[Dataset entries]
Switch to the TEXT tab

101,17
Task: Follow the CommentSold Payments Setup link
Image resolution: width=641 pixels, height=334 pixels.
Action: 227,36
...
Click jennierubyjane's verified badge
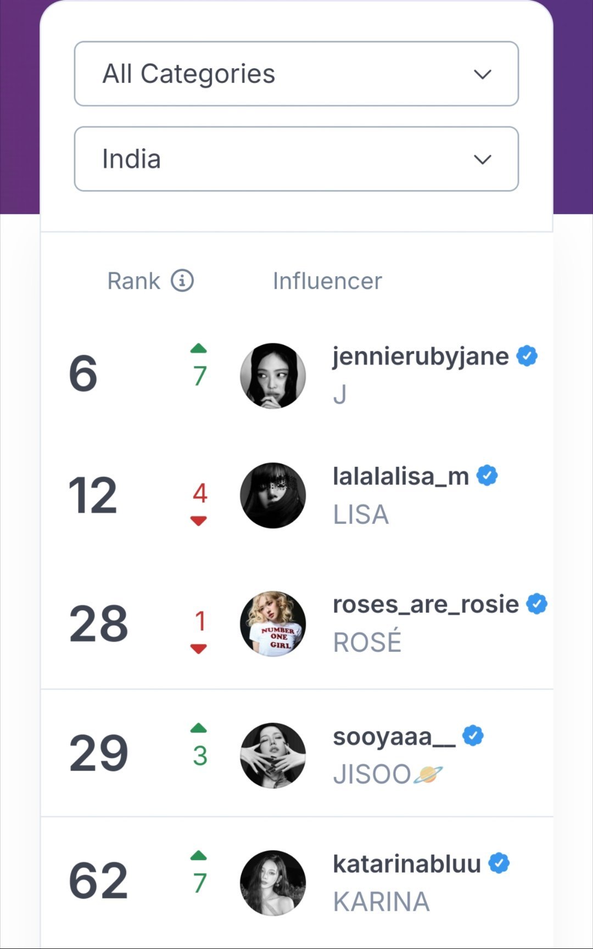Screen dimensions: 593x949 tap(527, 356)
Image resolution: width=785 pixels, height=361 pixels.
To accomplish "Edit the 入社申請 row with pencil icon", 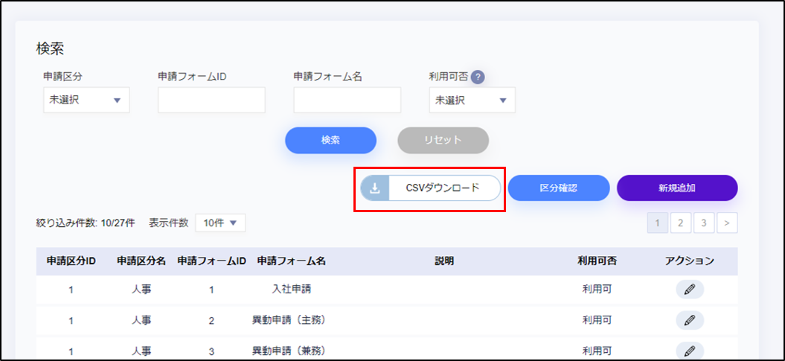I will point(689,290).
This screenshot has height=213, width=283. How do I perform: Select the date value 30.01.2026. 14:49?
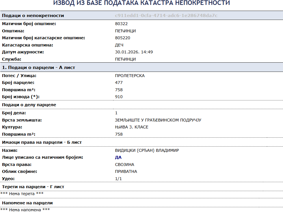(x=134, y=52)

[Task] Copy the lines from the one containing "Switch to the TEXT tab" up to and including the one containing "Action: 227,36", swapping "Follow" for "Open" and leaving everything else the same.

[Response below]
Switch to the TEXT tab

101,17
Task: Open the CommentSold Payments Setup link
Image resolution: width=641 pixels, height=334 pixels.
Action: 227,36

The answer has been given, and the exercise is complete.